In an action to recover damages for personal injuries, the defendants Wall Realty, Inc., Eckerd Corporation, and Genovese Drug Stores, Inc., appeal, as limited by their brief, from so much of an order of the Supreme Court, Kings County (Jacobson, J.), dated April 2, 2003, as denied their motion for summary judgment dismissing the complaint insofar as asserted against them.
Ordered that the order is affirmed insofar as appealed from, with costs.
On the evening of November 22, 1998, the plaintiff tripped and fell on the sidewalk adjacent to the parking lot of a drug store located on Avenue Z in Brooklyn. The plaintiff commenced this action against, among others, the owner of the premises leased to the drug store, and the tenants in possession of the property (hereinafter the appellants). The appellants moved for summary judgment, contending that the sidewalk defect which allegedly caused the plaintiffs accident was too trivial to be actionable, and that, in any event, they could not be held liable because they had no actual or constructive notice of the defect. The Supreme Court denied the appellants’ motion, and we affirm.
As a general rule, whether a dangerous condition exists on real property so as to create liability depends on the peculiar facts and circumstances of each case, and presents a question of fact for the jury (see Pennella v 277 Bronx Riv. Rd. Owners, 309 AD2d 793 [2003]; Adsmond v City of Poughkeepsie, 283 AD2d 598 [2001]). However, trivial defects are not actionable, and in determining whether a defect is trivial, a court must examine all of the facts presented, including the width, depth, elevation, irregularity, and appearance of the defect, along with the time, place, and circumstances of the injury (see Trincere v County of Suffolk, 90 NY2d 976 [1997]; Smith v A.B.K. Apts., 284 AD2d 323 [2001]). Contrary to the appellants’ contention, the photographs of the accident site submitted in support of their motion for summary judgment were insufficient to demonstrate, as a matter of law, that the defective sidewalk condition which caused the plaintiffs fall was too trivial to be actionable (see Smith v A.B.K. Apts., supra; Adsmond v City of Poughkeepsie, *381supra; Lobsenzer v Mintz, 283 AD2d 556 [2001]; Reeves v New York City Tr. Auth., 276 AD2d 543 [2000]). Furthermore, there are also issues of fact as to whether the appellants had actual or constructive notice of the subject defect (see Gordon v American Museum of Natural History, 67 NY2d 836 [1986]; Lobsenzer v Mintz, supra; Green v Central Is. Nursing Home, 268 AD2d 503 [2000]).

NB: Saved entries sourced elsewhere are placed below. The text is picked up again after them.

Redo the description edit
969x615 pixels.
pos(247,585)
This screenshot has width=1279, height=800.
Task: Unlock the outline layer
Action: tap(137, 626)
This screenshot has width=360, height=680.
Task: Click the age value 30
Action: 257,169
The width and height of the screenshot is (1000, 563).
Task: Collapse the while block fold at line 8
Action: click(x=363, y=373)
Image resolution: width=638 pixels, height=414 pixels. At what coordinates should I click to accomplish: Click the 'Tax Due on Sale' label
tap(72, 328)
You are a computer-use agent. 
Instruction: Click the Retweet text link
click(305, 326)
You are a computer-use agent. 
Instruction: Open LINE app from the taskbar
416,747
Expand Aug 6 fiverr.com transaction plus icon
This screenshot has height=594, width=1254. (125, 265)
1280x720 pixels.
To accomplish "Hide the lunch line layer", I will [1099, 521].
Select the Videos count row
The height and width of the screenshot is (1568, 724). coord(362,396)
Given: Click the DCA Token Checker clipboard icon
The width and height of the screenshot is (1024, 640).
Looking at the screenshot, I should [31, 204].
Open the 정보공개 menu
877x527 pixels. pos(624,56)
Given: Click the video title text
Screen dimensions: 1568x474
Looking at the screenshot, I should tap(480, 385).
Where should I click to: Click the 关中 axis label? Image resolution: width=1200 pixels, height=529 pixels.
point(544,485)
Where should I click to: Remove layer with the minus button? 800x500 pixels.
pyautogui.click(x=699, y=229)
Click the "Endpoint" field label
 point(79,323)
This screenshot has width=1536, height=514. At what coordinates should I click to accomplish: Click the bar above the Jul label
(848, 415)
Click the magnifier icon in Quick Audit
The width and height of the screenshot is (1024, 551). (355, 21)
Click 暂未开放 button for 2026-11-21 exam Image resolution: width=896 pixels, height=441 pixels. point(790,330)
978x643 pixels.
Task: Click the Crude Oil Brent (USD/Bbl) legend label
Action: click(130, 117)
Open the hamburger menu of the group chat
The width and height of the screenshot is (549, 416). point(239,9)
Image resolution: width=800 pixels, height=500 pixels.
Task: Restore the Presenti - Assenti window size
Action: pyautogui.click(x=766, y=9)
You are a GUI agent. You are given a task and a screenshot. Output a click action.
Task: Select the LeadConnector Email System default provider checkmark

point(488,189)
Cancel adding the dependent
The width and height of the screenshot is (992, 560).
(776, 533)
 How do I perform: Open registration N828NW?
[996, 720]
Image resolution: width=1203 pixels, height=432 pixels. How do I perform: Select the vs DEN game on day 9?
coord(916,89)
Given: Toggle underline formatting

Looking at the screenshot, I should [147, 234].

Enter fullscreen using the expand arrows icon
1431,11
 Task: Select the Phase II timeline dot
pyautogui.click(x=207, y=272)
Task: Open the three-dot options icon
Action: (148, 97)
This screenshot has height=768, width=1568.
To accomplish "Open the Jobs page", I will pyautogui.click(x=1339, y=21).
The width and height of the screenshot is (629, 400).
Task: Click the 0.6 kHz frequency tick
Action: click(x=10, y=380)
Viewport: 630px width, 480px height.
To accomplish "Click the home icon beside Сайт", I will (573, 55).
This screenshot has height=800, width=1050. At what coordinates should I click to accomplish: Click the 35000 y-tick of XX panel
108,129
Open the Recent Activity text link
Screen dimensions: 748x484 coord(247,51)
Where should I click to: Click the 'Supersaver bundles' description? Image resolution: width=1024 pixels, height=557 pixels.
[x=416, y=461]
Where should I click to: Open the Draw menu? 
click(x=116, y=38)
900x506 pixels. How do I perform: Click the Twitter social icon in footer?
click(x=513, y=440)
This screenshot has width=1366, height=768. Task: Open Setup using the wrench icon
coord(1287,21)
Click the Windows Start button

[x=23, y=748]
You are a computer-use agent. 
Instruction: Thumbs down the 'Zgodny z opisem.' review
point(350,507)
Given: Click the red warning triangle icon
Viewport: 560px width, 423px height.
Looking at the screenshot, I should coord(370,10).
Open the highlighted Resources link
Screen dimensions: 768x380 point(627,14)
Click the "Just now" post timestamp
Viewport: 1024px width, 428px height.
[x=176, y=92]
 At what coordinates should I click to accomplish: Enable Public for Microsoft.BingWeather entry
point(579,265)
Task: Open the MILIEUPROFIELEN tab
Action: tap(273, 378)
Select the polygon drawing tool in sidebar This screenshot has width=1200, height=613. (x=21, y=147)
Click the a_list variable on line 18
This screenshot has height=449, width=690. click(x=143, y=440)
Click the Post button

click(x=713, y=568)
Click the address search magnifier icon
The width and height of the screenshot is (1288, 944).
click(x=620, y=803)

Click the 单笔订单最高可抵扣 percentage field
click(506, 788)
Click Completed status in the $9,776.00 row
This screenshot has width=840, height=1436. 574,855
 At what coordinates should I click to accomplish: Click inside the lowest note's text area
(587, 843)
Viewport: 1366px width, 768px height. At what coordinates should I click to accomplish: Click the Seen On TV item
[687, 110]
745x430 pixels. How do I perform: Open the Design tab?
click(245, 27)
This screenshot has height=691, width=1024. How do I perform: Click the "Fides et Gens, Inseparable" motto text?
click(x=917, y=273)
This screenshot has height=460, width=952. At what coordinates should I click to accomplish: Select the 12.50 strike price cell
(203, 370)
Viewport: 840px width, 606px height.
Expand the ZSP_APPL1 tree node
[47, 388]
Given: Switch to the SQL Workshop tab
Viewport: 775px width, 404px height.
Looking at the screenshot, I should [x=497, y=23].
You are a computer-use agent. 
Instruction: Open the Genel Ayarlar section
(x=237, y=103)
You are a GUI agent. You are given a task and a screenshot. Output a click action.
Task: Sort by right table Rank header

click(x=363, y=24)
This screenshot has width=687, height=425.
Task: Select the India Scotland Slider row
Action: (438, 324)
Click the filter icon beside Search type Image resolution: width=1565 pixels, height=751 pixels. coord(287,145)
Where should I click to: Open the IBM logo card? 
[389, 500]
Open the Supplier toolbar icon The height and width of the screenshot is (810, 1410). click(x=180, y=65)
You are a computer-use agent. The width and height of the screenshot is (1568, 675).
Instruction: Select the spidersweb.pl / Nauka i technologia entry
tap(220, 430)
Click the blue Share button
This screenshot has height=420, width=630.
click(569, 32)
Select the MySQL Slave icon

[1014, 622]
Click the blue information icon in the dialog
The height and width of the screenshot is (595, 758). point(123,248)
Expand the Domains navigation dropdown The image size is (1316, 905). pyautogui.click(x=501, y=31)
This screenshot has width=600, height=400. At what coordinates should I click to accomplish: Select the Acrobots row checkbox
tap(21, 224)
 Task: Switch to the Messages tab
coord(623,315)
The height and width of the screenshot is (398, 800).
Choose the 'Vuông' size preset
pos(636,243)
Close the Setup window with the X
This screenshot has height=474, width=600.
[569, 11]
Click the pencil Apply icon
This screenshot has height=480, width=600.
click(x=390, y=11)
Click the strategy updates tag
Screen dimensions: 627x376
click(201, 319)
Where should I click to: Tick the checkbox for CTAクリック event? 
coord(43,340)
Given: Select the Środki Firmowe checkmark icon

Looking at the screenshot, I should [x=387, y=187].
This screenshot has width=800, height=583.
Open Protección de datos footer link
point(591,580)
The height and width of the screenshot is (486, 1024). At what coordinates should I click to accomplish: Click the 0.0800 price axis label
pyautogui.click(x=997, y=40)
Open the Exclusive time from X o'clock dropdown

The appellants additionally contend that they cannot be held liable because the accident occurred on a portion of the sidewalk which was beyond their property line, and which they did not put to a special use. However, these claims are raised for the first time on appeal, and thus, are not properly before this Court (see Russell v B & B Indus., 309 AD2d 914 [2003]; Gee v City of New York, 304 AD2d 615 [2003]; Oliveri v Oliveri, 251 AD2d 561 [1998]). Santucci, J.P., Krausman, Schmidt and Rivera, JJ., concur.